The following remarks are extracted from the unpublished “Catalogue of the Relics of the Ancient Builders of the Southwest Tablelands,” by Mr. Thomas V. Keam:

“The Maltese cross is the emblem of a virgin; still so recognized by the Mokis. It is a conventional development of a more common emblem of maidenhood, the form in which the maidens wear their hair arranged as a disk of three or four inches in diameter upon each side of the head. This discoidal arrangement of their hair is typical of the emblem of fructification, worn by the maiden in the Muingwa festival. Sometimes the hair, instead of being worn in the complete discoid form, is dressed from two curved twigs, and presents the form of two semi-circles upon each side of the head. The partition of these is sometimes horizontal and sometimes vertical. A combination of both of these styles presents the form from which the Maltese cross was conventionalized. The brim decorations are of ornamental locks of hair which a maiden trains to grow upon the sides of the forehead.”
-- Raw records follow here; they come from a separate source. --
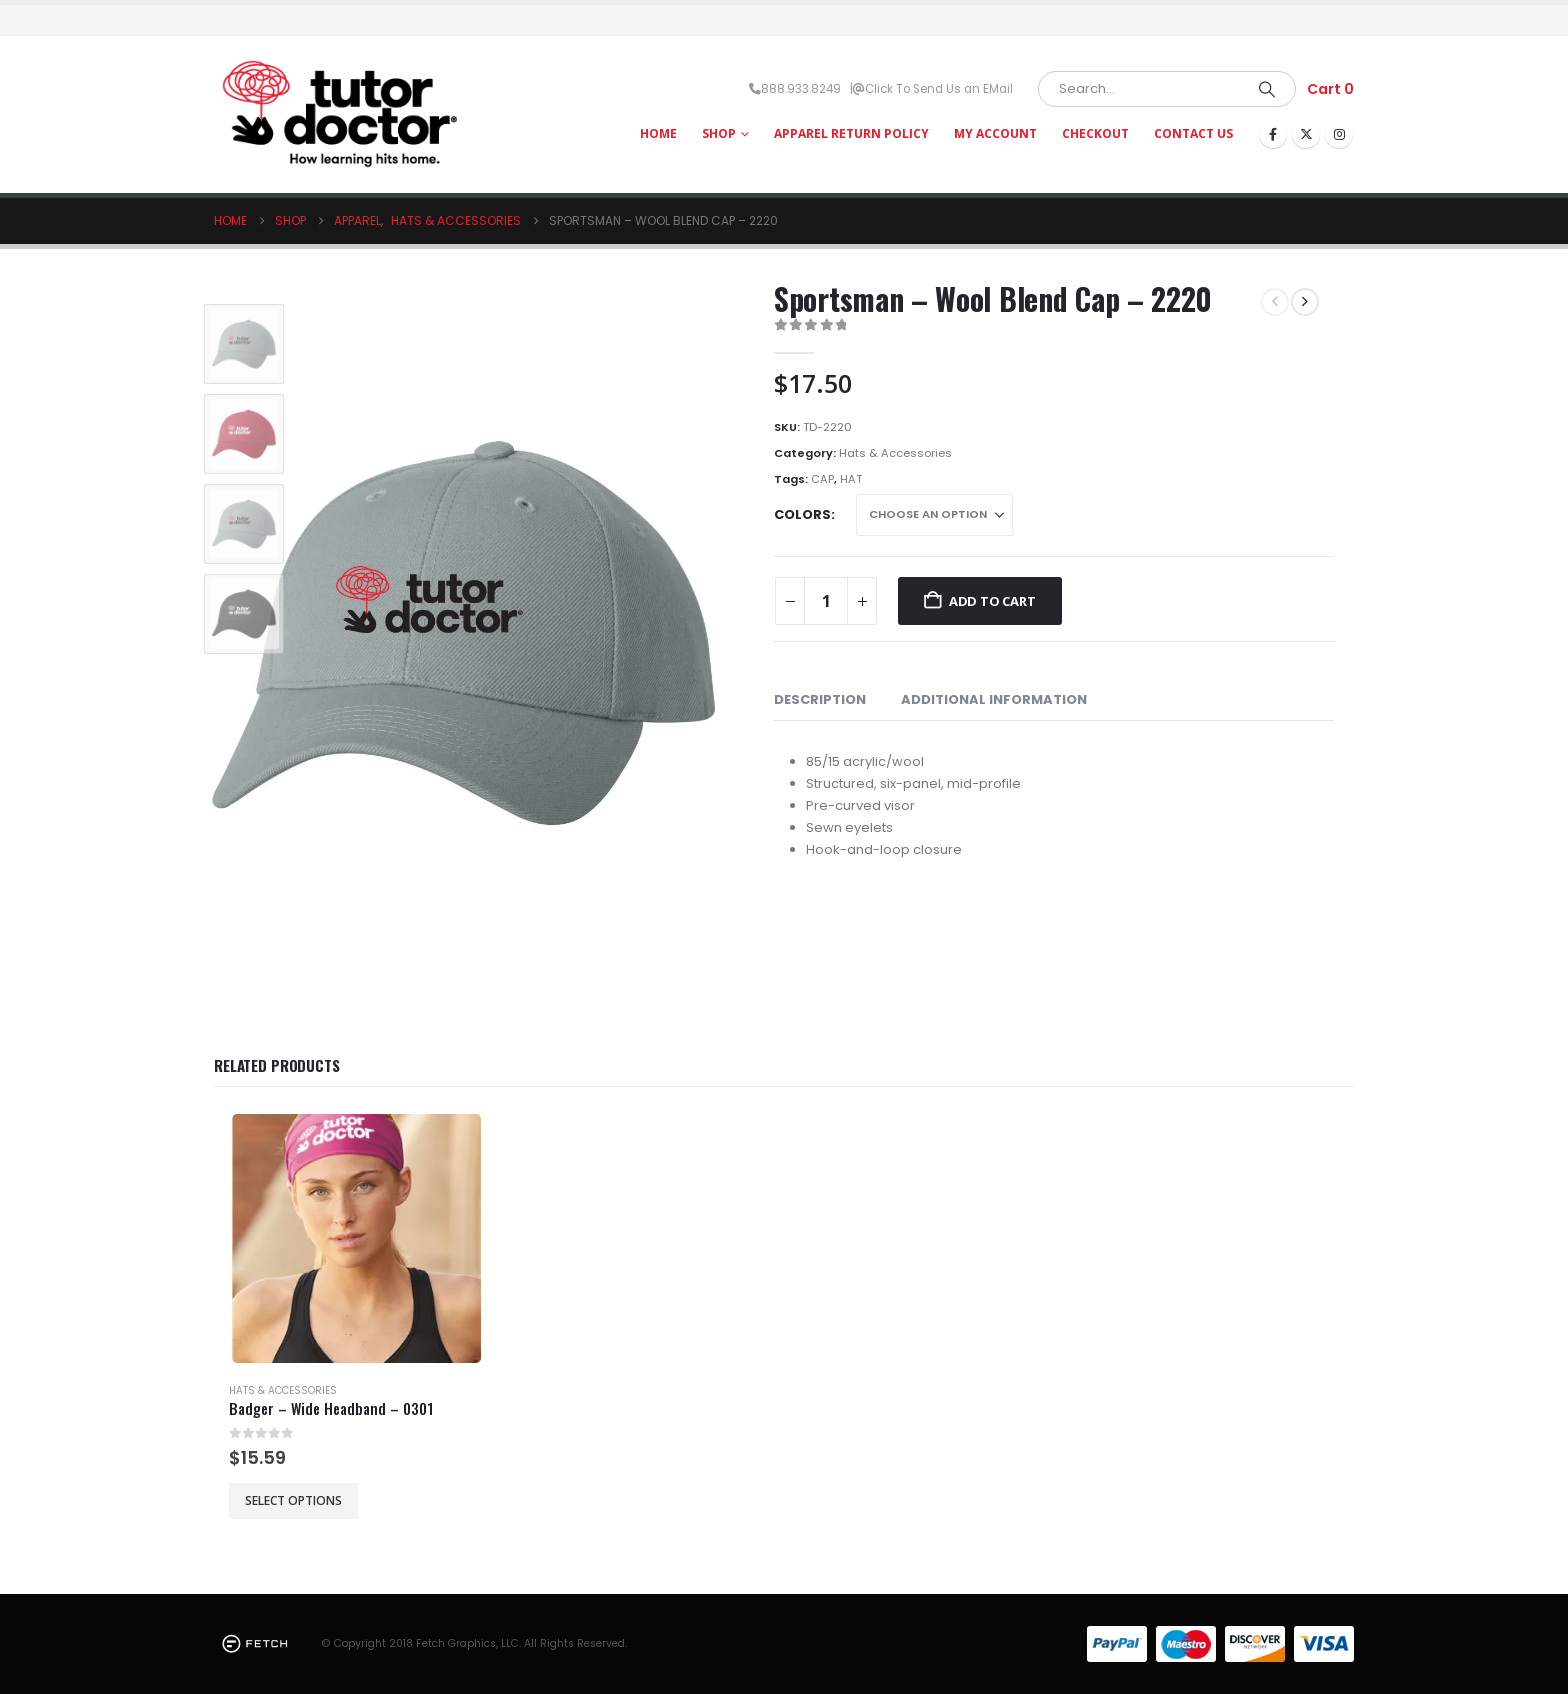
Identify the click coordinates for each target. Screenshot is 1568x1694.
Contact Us (1193, 133)
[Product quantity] (826, 601)
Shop (719, 133)
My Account (995, 133)
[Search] (1267, 89)
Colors (802, 514)
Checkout (1095, 133)
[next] (1305, 302)
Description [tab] (820, 699)
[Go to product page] (356, 1238)
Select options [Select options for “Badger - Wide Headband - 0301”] (293, 1500)
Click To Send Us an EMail (939, 89)
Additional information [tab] (994, 699)
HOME (658, 133)
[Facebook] (1273, 134)
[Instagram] (1339, 134)
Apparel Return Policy (851, 133)
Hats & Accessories (895, 453)
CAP (822, 479)
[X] (1306, 134)
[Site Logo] (339, 114)
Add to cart (992, 601)
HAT (851, 479)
This strongly marked form of Maltese cross, the origin of which is above explained, appears frequently in the pottery, and also in the petroglyphs of the Moki.


Regarding the apparent subject matter of pictographs an obvious distinction may be made between hunting and land scenes such as would be familiar to interior tribes and those showing fishing and water transportation common to seaboard and lacustrine peoples. Similar and more perspicuous modes of discrimination are available. The general scope of known history, traditions, and myths may also serve in identification.


Knowledge of the priscan homes and of the migrations of tribes necessary to ascertain their former habitat in connection with the probable age of rock-etchings or paintings is manifestly desirable.